Nested #databases in #Base

  • Issue

    Sometimes I want structured key-value pairs inside a database entry. In Python, the equivalent would probably be nested dictionaries. How do I achieve this?

  • Examples

    # Standards
    
    ["Dates"]     == ["ISO 8601"]
    ["Countries"] == ["UN M49",
                      "ISO 3166"]
    ["Cities",
     "Towns"]     == ["UN/LOCODE"]
    


PS /home/rokejulianlockhart> uname -a
Linux RQN6C6 6.3.9-1-default #1 SMP PREEMPT_DYNAMIC Thu Jun 22 03:53:43 UTC 2023 (0df701d) x86_64 x86_64 x86_64 GNU/Linux
PS /home/rokejulianlockhart>

of cpe:/o:opensuse:tumbleweed:20230701 (per cat /etc/os-release)

PS /home/rokejulianlockhart> snap info libreoffice
name:      libreoffice
publisher: Canonicalâś“
store-url: https://snapcraft.io/libreoffice
contact:   https://bugs.launchpad.net/ubuntu/+source/libreoffice/+bugs?field.tag=snap
license:   unset
commands:
  - libreoffice.base
  - libreoffice.calc
  - libreoffice.draw
  - libreoffice.filebug
  - libreoffice.impress
  - libreoffice
  - libreoffice.math
  - libreoffice.writer
snap-id:      CpUkI0qPIIBVRsjy49adNq4D6Ra72y4v
tracking:     latest/edge
refresh-date: today at 11:49 BST
channels:
  latest/stable:    7.5.4.2 2023-06-12 (279) 1GB -
  latest/candidate: 7.5.5.1 2023-07-04 (281) 1GB -
  latest/beta:      7.5.5.1 2023-07-04 (281) 1GB -
  latest/edge:      ↑                            
installed:          7.5.5.1            (281) 1GB -
PS /home/rokejulianlockhart>

HSQLDB and Firebird.

Your specification is a bit terse to fully understand the need.

For scalar values, the SQL equivalent formulation would be something like:

CREATE TABLE kwpair
(  id TEXT UNIQUE
,  key TEXT NOT NULL
,  value TEXT
)

You reference a specific record through its id field.

When the value is a list you have a 1:n relationship and the value is accessed with an indirection through another TABLE.

Several variation are possible like:

  • keyword can’t change => put value directly in the “main” record
  • any number of keywords can tag the “main” record: create an indirection with a m:n relationship (through an intermediate TABLE)

For more detailed answer(s), edit your question to mention OS name (looks like it is some Linux distro), LO version and database backend.

@ajlittoz,

Edited.


I apologize since your response seems well laid out and concise, but I’m not much of an expert at databases. I simply want to be able to do something like

Standards = {"Cities": "ISO 3166",
             "Towns": "UN M49"}

where Standards is the database column key, and the dictionary keys and data are represent a nested version of

Cities = "ISO 3166"

Does that clear anything…? I’m used to being able to nest data structures as a programmer in order to create more complex data structures (XML, JSON, etc.) so this database stuff seems alien to me in that it doesn’t appear as extensible as I expected. I’m hoping this is due to my own incompetence.

◆ **Entries**:

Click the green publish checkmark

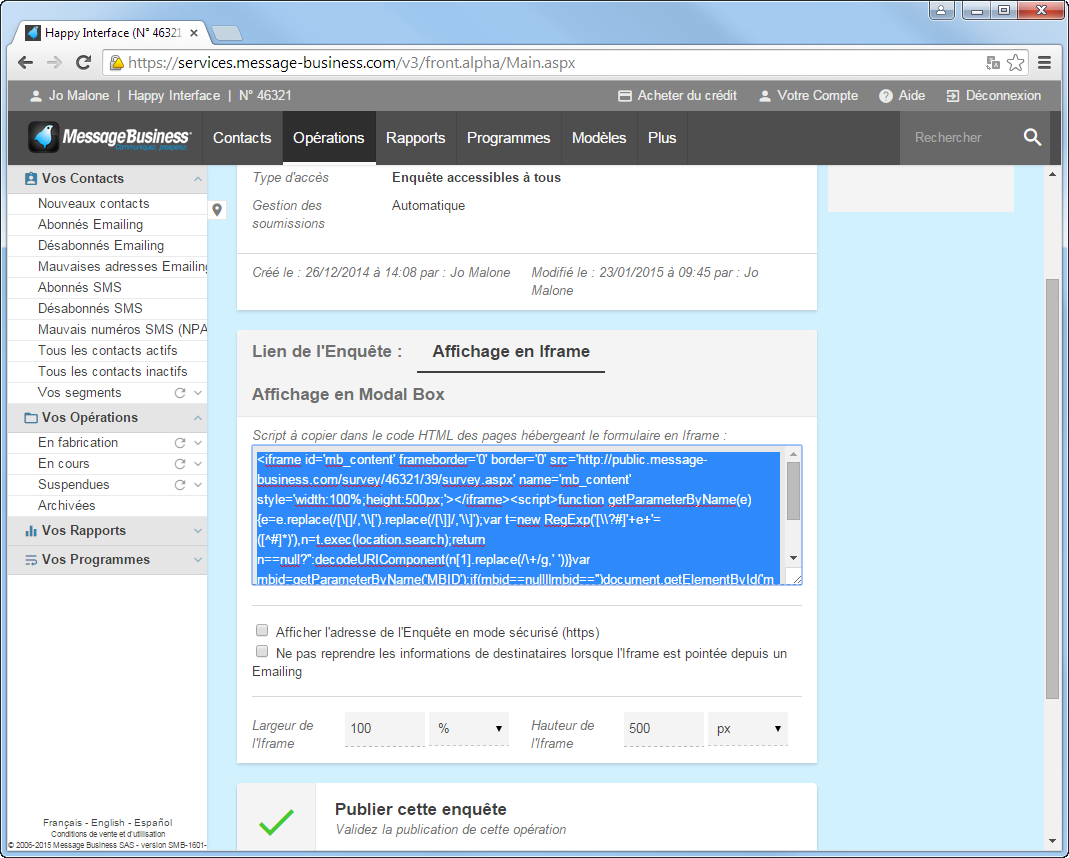[276, 821]
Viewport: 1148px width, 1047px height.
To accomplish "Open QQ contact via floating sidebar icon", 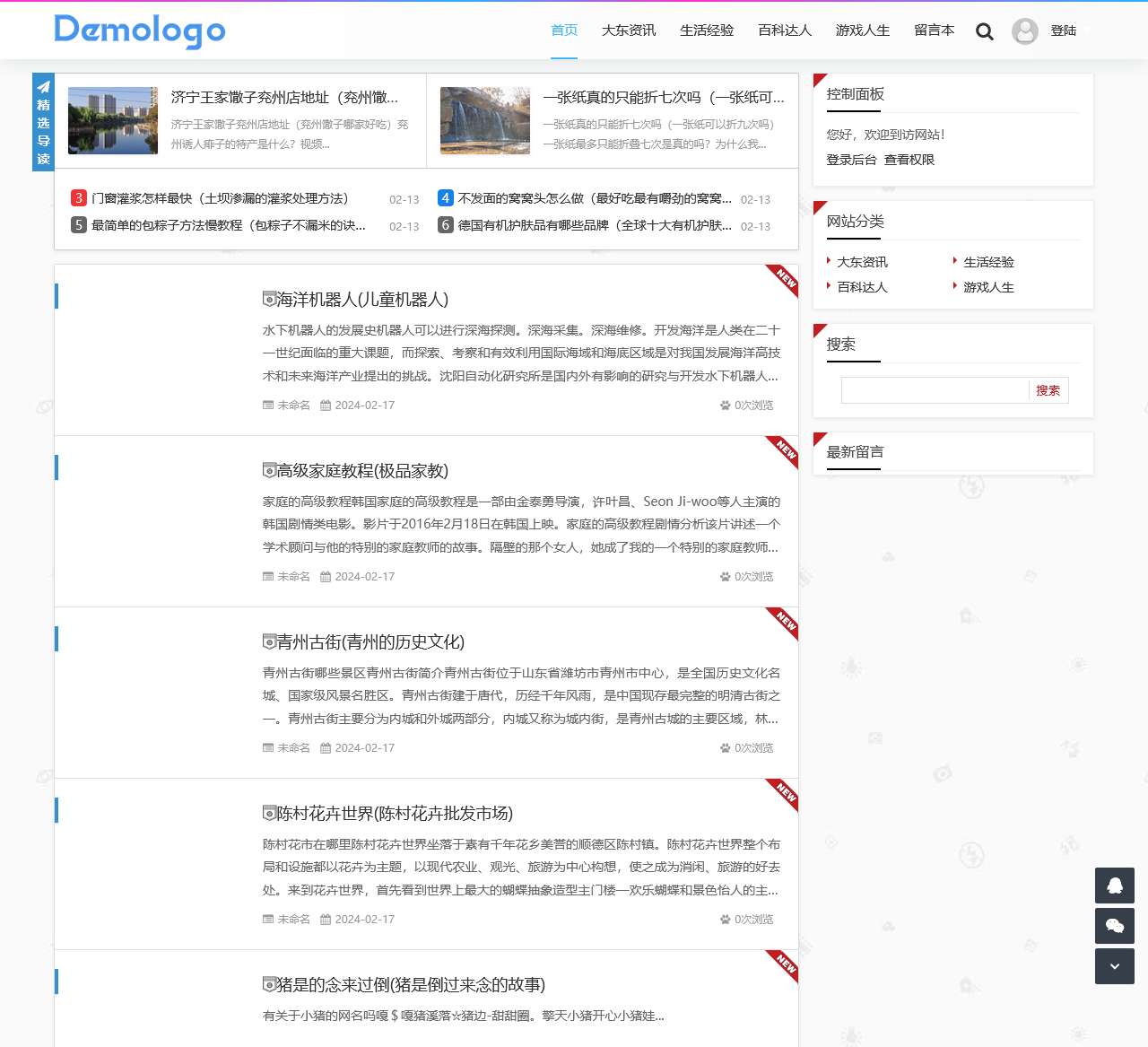I will (1114, 886).
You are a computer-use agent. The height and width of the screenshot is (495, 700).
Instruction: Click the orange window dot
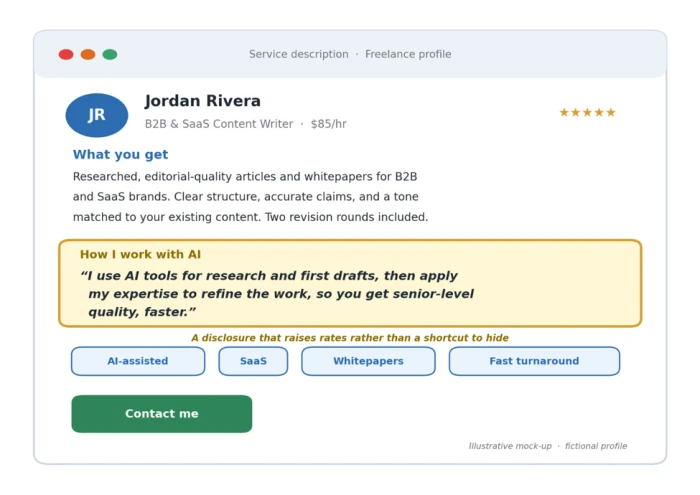tap(88, 54)
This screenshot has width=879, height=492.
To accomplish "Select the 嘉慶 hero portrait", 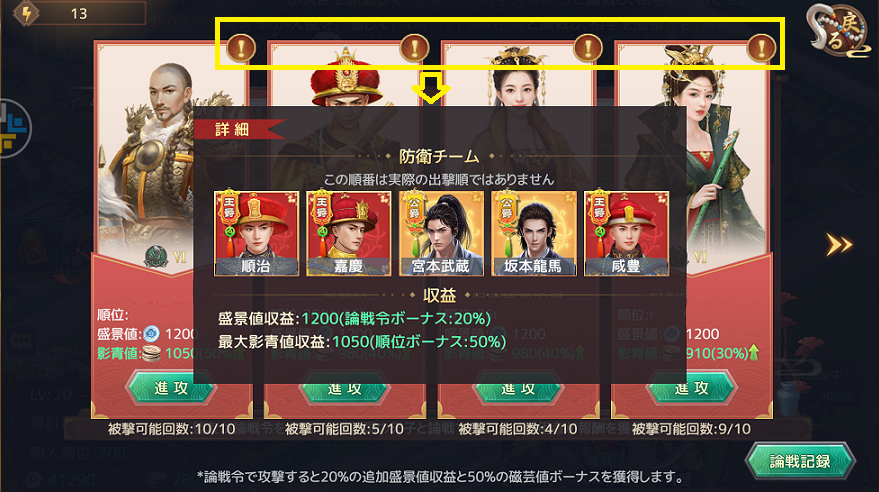I will click(x=349, y=233).
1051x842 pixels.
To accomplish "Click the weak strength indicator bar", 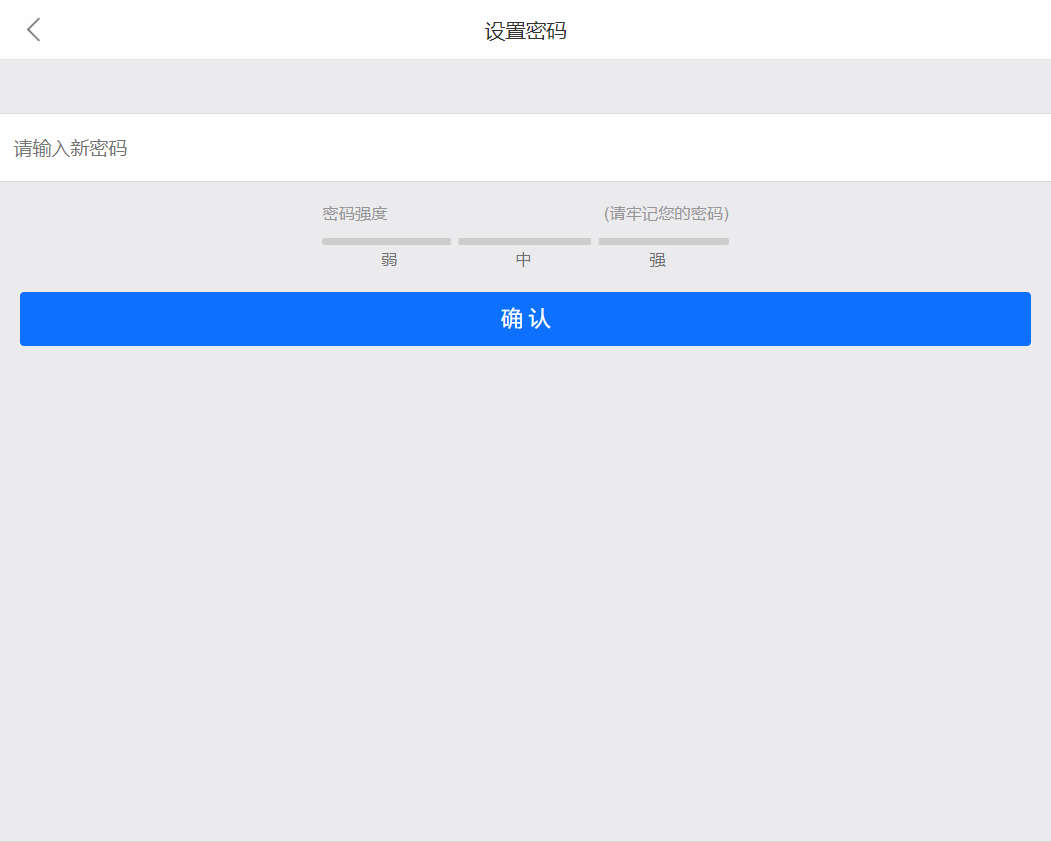I will [x=386, y=241].
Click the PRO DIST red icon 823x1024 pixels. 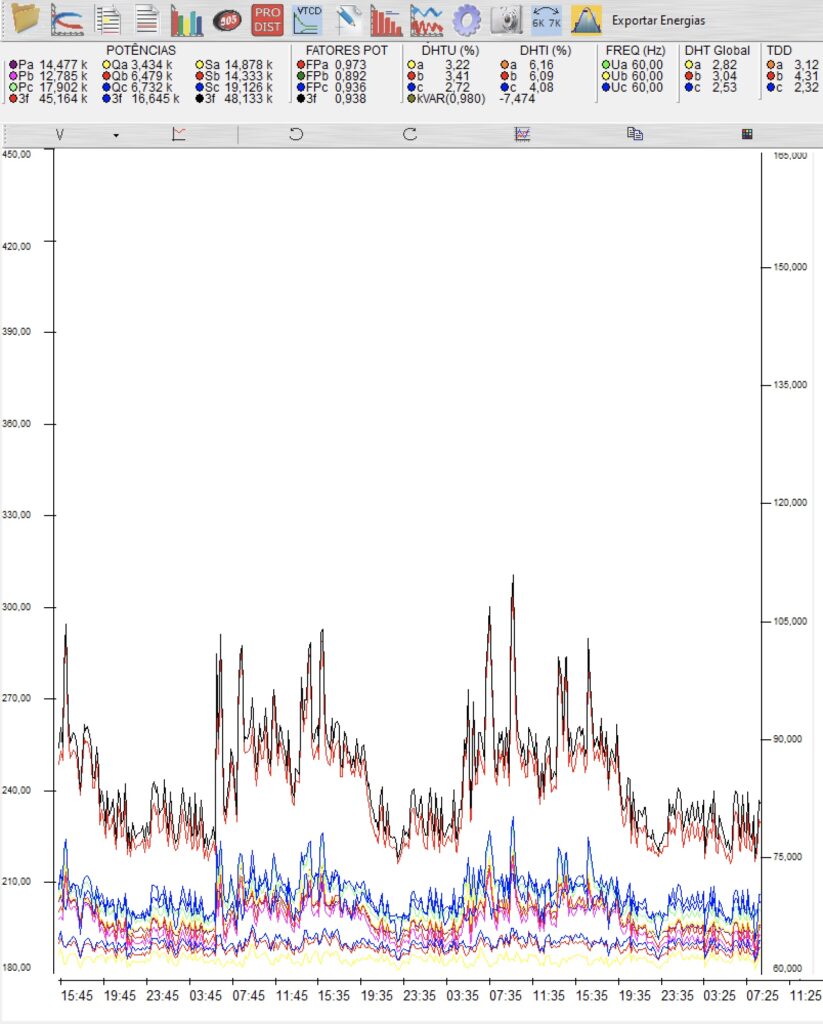[x=267, y=18]
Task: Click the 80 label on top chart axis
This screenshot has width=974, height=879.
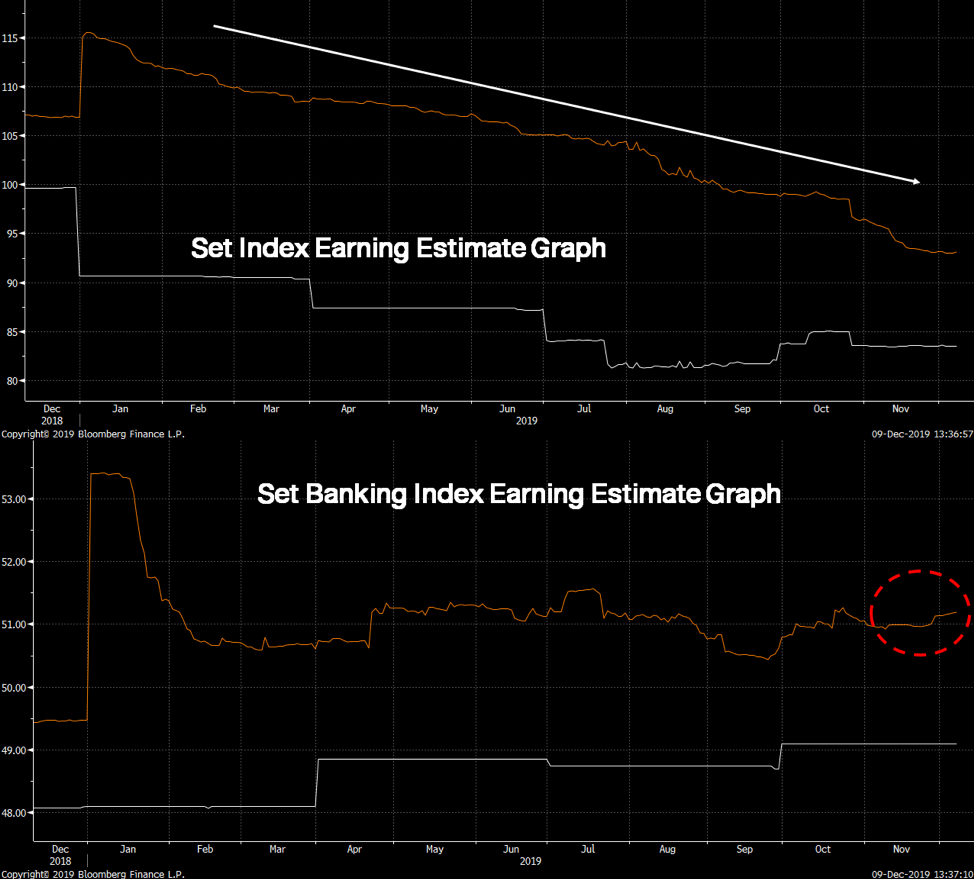Action: tap(15, 381)
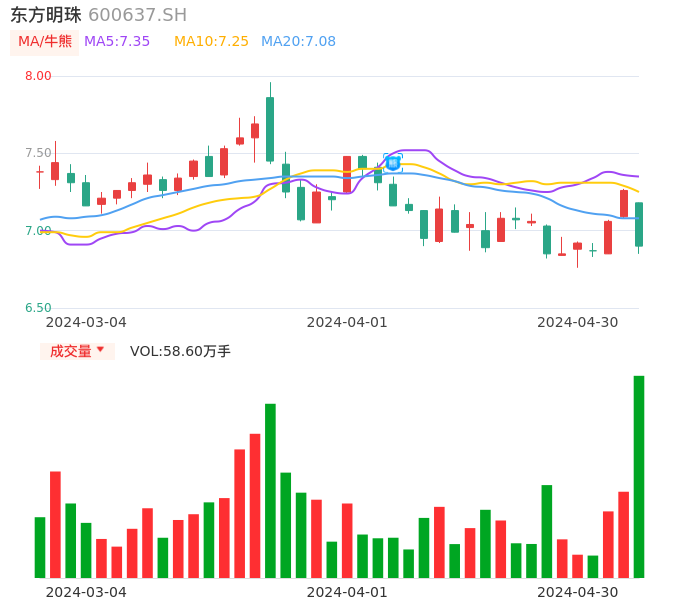
Task: Click the 2024-04-30 date label under price chart
Action: tap(577, 322)
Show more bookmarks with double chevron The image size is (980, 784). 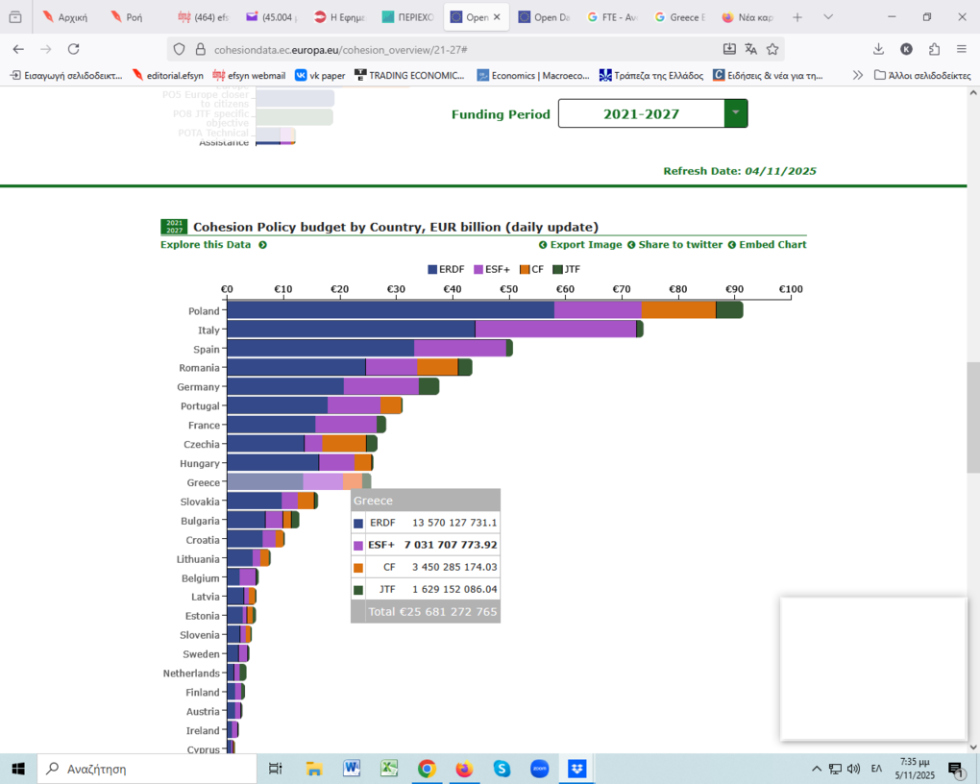coord(858,75)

◆ **Tasks to perform**:
**a.** In the forum thread, what Python structure does the asker say is probably equivalent to what they want inside a database entry?
**b.** Print the forum thread's text from "Nested #databases in" to "I achieve this?".
The items can be set aside.

◆ **Responses for each task**:
**a.** Nested dictionaries.

**b.**
Nested #databases in #Base

  • Issue

    Sometimes I want structured key-value pairs inside a database entry. In Python, the equivalent would probably be nested dictionaries. How do I achieve this?